Certo la preparazione alle sue lezioni, che scriveva integralmente, gli doveva costare molto, ma egli amava i suoi discepoli e l’amore superava ogni fatica. Anche la preparazione prossima esigeva l'impegno di un’ora e mezza per dare un’anima ai pensieri gia scritti. Quando, per gracilità di salute, mancavo alla sua lezione, quel giorno a me pareva senza sole.

 

 

Alcune consegne
 

Ogni congedo implica qualche consegna. Anche quello di questo ottantenne. Ecco quelle che più mi premono per il vostro oggi e, più ancora, per il vostro domani.
 

1. - Amate il seminario minore.


Ricordate la frase da me ripetuta molte volte: << Se non lo avesse creato san Carlo, lo avrei fondato io stesso, per dare alle parrocchie della diocesi i laici migliori; e magari anche qualche ottimo prete, in cui l’esercizio delle virtù cristiane, cominciato presto, sarebbe diventato quasi un impulso naturale >>.
Il seminario minore sia aperto a quelli che hanno una chiara orientazione al sacerdozio, che ovviamente deve essere esaminata nella sua verità alla luce dello Spirito Santo. Il seminario minore è molto di più, ma fosse anche solo un riparo da qualche procella, non é cosa da poco. La nube della grandine passa, ma la ferita di un violento chicco sulla tenera scorza non passa, ma si dilata e deforma fin che l’albero muoia. Ci sono certe ferite che chiudono l’accesso al sacerdozio.
Poiché tra qualche giorno è il primo centenario della nascita di Umberto Saba (9.III.1883), una delle voci liriche più alte della poesia italiana del Novecento, mi sia concesso richiamare un sonetto dove il poeta rispecchia la sua infanzia:

 

<< All’Angelo custode era lasciata
sgombra la notte, metà del guanciale;
mai più la cara sua forma ho sognato
dopo la prima dolcezza carnale >>.


L’angelo custode non venne più nei sogni, né il poeta udì più la sua voce nella coscienza. Ritornò al termine della vita. Lo pregò allora di una sola cosa, cioe <<che fra crolli tanti, sopra tanta rovina >> egli potesse ritrovare almeno un lembo dell’innocenza perduta (U. SABA, Il Canzoniere, Milano 19744, pp. 246 e 396).
 

2. - Leggete come un segno dei tempi l'attuale carestia di vocazioni.


Le vocazioni scarseggiano anche nella nostra Chiesa ambrosiana. Oh! tempi del mio rettorato di Liceo - era il 1948 -, quando avevo 348 alunni nei corsi liceali compresa la V Ginnasio!
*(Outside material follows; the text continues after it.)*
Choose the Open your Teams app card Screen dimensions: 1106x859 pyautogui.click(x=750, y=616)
Oggi le classi molto esigue possono presentare il vantaggio provvidenziale di una formazione e di una istruzione personale; usciranno così dal serninario sacerdoti esemplari e affascinatori, capaci di ripopolarlo di vocazioni promettenti e generose secondo il disegno di Dio, per la riconquista del suo popolo.

 


3. - Incoraggiante la scuola delle vocclzioni adulte.
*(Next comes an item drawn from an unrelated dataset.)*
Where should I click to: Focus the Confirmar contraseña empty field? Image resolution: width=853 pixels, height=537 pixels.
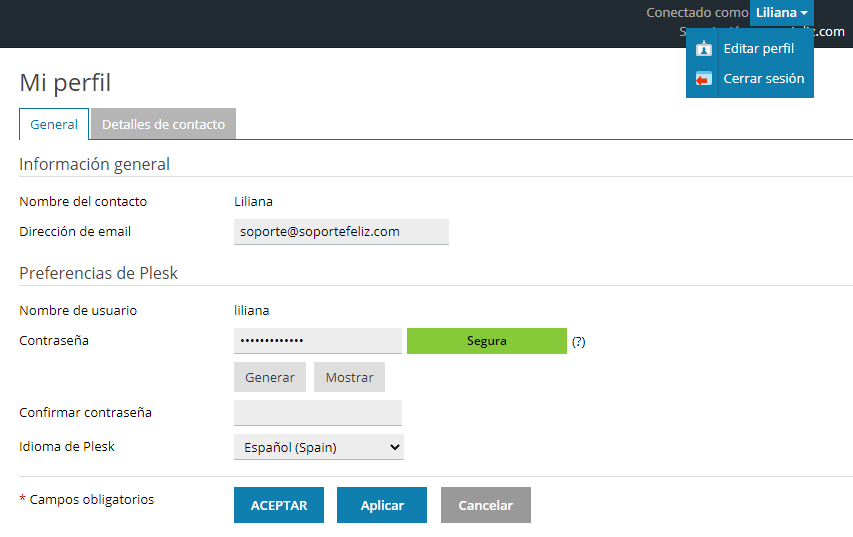click(317, 413)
Le mutate condizioni sociali hanno fatto scomparire da essa i meccanici, i falegnami, i contadini degli inizi. Ma sono ancora vocazioni quelle che la frequentano; e una sincera vocazione è sempre un miracolo. E i miracoli non hanno prezzo.

 


4. - L'ultima consegna vorrebbe essere riservata ai superiori del seminario: ciascuno per la parte che lo riguarda.
 

Non basta amare i propri discepoli, bisogna che ognuno di essi lo senta e lo sappia. L’alunno si senta e si sappia amato come fosse l’unico, cioe con tutto il cuore, con tutta la preghiera, ma senza particolarismi.
Come farà il superiore a dare all’alunno coscienza e consapevolezza d’essere amato? Risponde Don Bosco, quel mago dell’educazione giovanile:
<< Il superiore deve amare ciò che piace ai giovani, e i giovani ameranno cio che piace al superiore >>, anche se si tratta di resistere in un impegno con fermezza o di accogliere la proposta di un sacrificio o di sottomettersi lietamente a un’obbedienza penosa. Chi sa d’essere amato, ama senza costrizione, e apre il cuore al suo maestro perché vi deponga parole che sono semi di eternità. Questa, per esempio, che è di sant’Ambrogio: << La opera di misericordia si pianta in terra e fiorisce in Dio >>. (De Nabuthe, 12, 53). O quest’altra, che è di san Paolo: << Il nostro vanto è Ia testimonianza della nostra coscienza >> (2 Cor. 1, 12).